Pyemotes tritici is a species of mite known as the grain itch mite or straw itch mite. It is a cosmopolitan species that is found on straw, hay and stored grain. It is a parasite of small arthropods and is being investigated as a possible biological control of stored product pests. It is associated with dermatitis in humans, and it causes an itchy rash.

==Life cycle==
Pyemotes tritici is ovoviviparous, this means that the embryos fully develop inside the female, emerging from the birth canal as adults. Males are born after a gestation period that is two days less than that of the females, the males help the females to emerge and copulation takes place as soon as the females are born. In fact any unmated female is unable to copulate later in life. Fewer than 10% of the offspring are male, although the proportion rises under conditions of gross overcrowding. On average, each female produces about 250 offspring, but after mating with about fifteen females, male fertility rates decline.

**WORK ORDER:**
Pick up the grain itch mite passage after its last sentence and keep writing. The listing has nothing to do with the grain itch mite passage.

**DATA UNDER STUDY:**
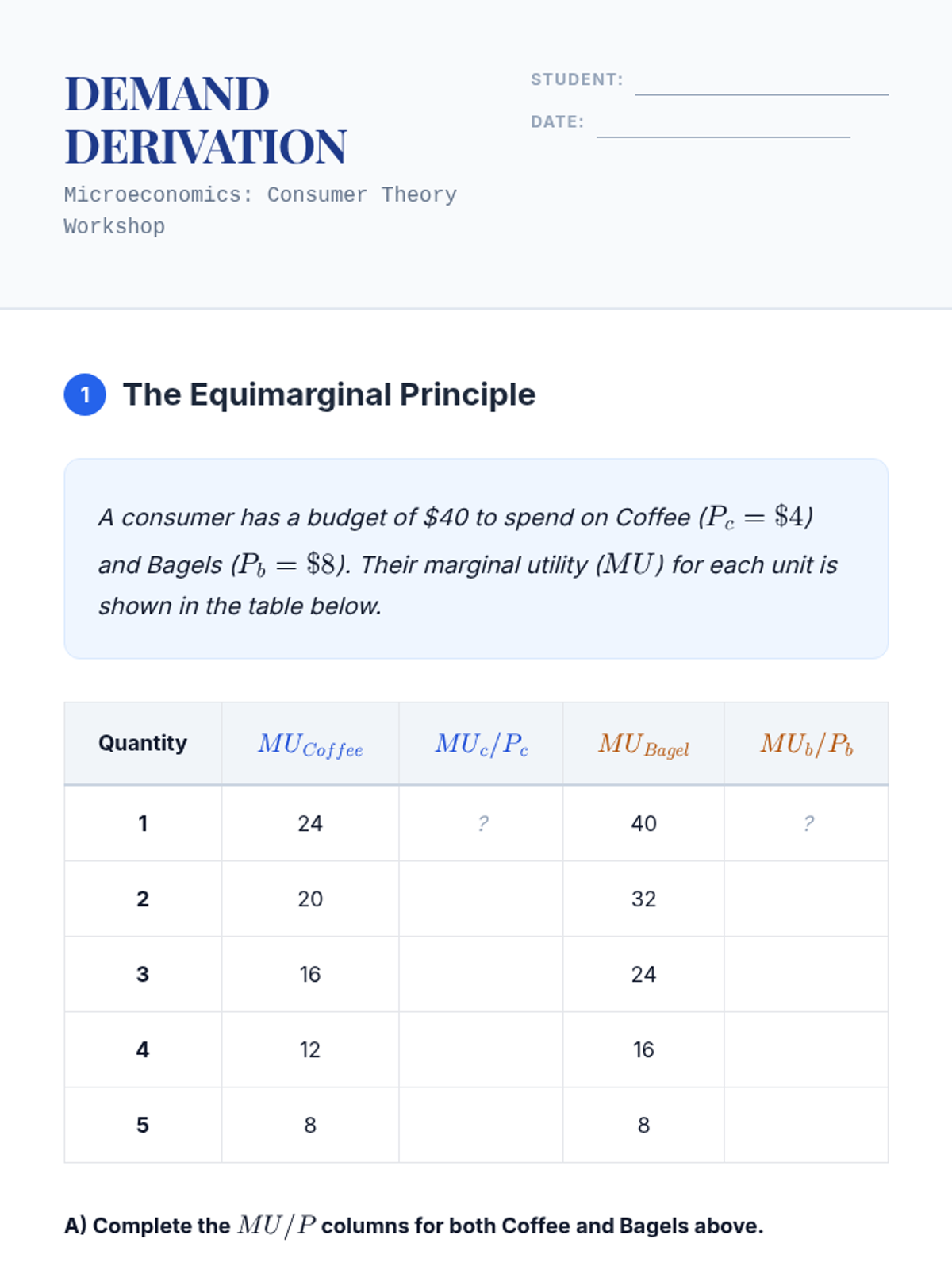This screenshot has height=1270, width=952.
Task: Select the MUb/Pb column header
Action: (807, 744)
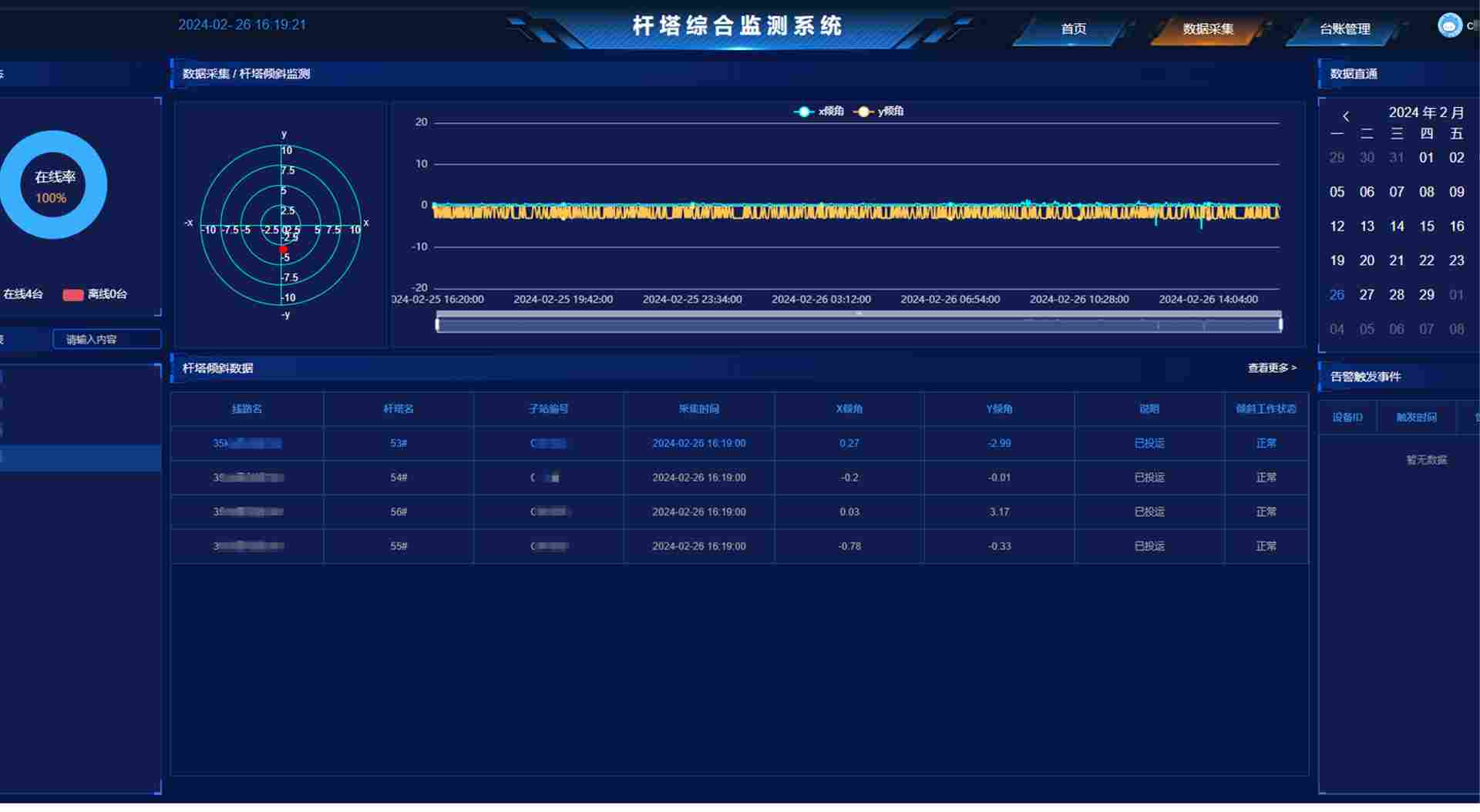Open the 台账管理 tab

pos(1344,29)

**OUTPUT FOR THIS EXERCISE:**
==Ecology==
Pyemotes tritici is a parasite of arthropods. The females puncture the host with her stylet, injecting a toxic venom that paralyses the host, which eventually dies. The Angoumois grain moth (Sitotroga cerealella) is a pest of stored grain, laying its eggs on the seedheads in the field or on the grain in the silo. Until 1882, it was thought that Pyemotes tritici, which is sometimes found swarming over stored straw or hay, was feeding on the crop, however it turned out that the mites are carnivorous and are feeding on the larvae of the moth and other insect pests. When the mites come into contact with human skin, they attempt to feed there, causing an intense itchiness, often over the whole body surface. After about sixteen hours, blister-like vesicles erupt on the skin surface and other symptoms can include headache, joint pain, fever and nausea.

==Use in biological pest control==
The mite is being investigated as a potential biological pest control agent for stored product pests; its high rate of population growth is likely to exceed that of its host arthropod, and it has been found possible to mass rear it in the laboratory.